Si aplicamos a este caso la doctrina mencionada, resulta que desde la incoación de las diligencias para su instrucción hasta la celebración del juicio oral transcurrieron más de cinco años, y si bien se han practicado varias diligencias instructoras que se han dilatado en el tiempo, consideramos que la duración global de este procedimiento, en nada complejo ni complicado, es lo que motiva la determinación de que su duración ha sido excesiva y, en consecuencia, se ha vulnerado el derecho del acusado a un proceso sin dilaciones indebidas del que se ha derivado un sufrimiento o daño moral por su prolongada incertidumbre y ansiedad con respecto a su resultado ( SSTS 10/12/2008 ).
Se aprecia pues la concurrencia de la circunstancia simple de dilaciones indebida, en los términos que señala el art. 21.6ª del CP.
El art. 66. 1, 1ª del CP, indica que cuando concurre sólo una circunstancia atenuante, se aplicará la pena en la mitad inferior a la que fije la ley para el delito.
Pues bien, en este caso, teniéndose en cuenta la cantidad defraudada, 9.443,70 euros, y el hecho de que el acusado no ha abonado al denunciante cantidad alguna por la disposición del importe del préstamo, consideramos que dentro del recorrido punitivo correspondiente al delito básico de estafa, seis meses a tres años de prisión, es justo imponer al acusado la pena de doce meses de prisión, es decir, algo superior a la mínima prevista en la norma y dentro de la mitad superior.
Es claro que el objeto resarcitorio es el daño derivado de la lesión del bien jurídico protegido, es decir, la disminución del patrimonio del perjudicado, una vez su situación antes y después del acto de disposición determinado por el error producido por el engaño llevado a cabo por el sujeto activo ( SSTS 30/1/2006 ).
En este caso, consta que la entidad prestamista ha descontado de una cuenta corriente de titularidad exclusiva del denunciante, la cantidad de 9.443,70 euros, y resultando que todo el importe del préstamo ha sido dispuesto por el acusado, esta debe ser la cantidad que en concepto de responsabilidad civil ha indemnizar al denunciante, para así compensarle de los daños y perjuicios sufridos en su patrimonio como consecuencia de su conducta falsaria.

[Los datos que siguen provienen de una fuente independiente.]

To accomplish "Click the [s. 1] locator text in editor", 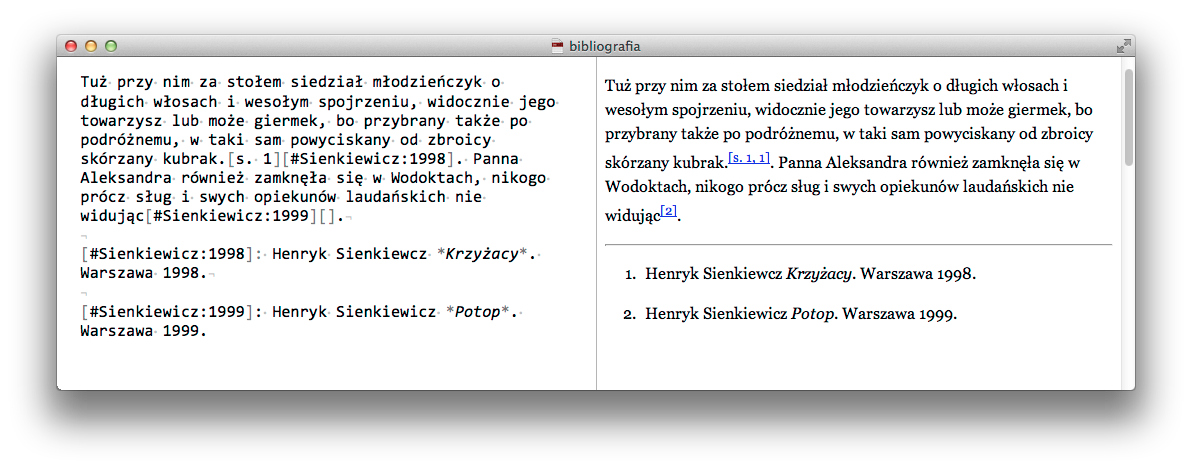I will (x=253, y=158).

Vistos los preceptos citados y demás de general y pertinente aplicación,
Fallo
Debemos condenar y condenamos a Isidro, mayor de edad, sin antecedentes penales y con la concurrencia de la circunstancia atenuante simple de dilaciones indebidas, como autor de un delito básico de estafa, ya definido, a la pena de DOCE MESES DE PRISIÓN, con inhabilitación especial para el ejercicio de sufragio pasivo durante el tiempo de la condena, y que indemnice a Higinio en la cantidad de NUEVE MIL CUATROCIENTOS CUARENTA Y TRES EUROS, CON SETENTA CÉNTIMOS ( 9.443,70 euros ), más los intereses previstos en el art. 576 de la LEC.
Se imponen al acusado Isidro, el pago de las costas procesales causadas, incluidas las de la acusación particular.
Así por esta nuestra Sentencia, que no es firme y cabe contra ella Recurso de Apelación ante la Sala de lo Civil y Penal del Tribunal Superior de Justicia de Castilla y León, en el plazo de diez días, a contar desde la fecha de notificación de esta resolución, lo pronunciamos, mandamos y firmamos.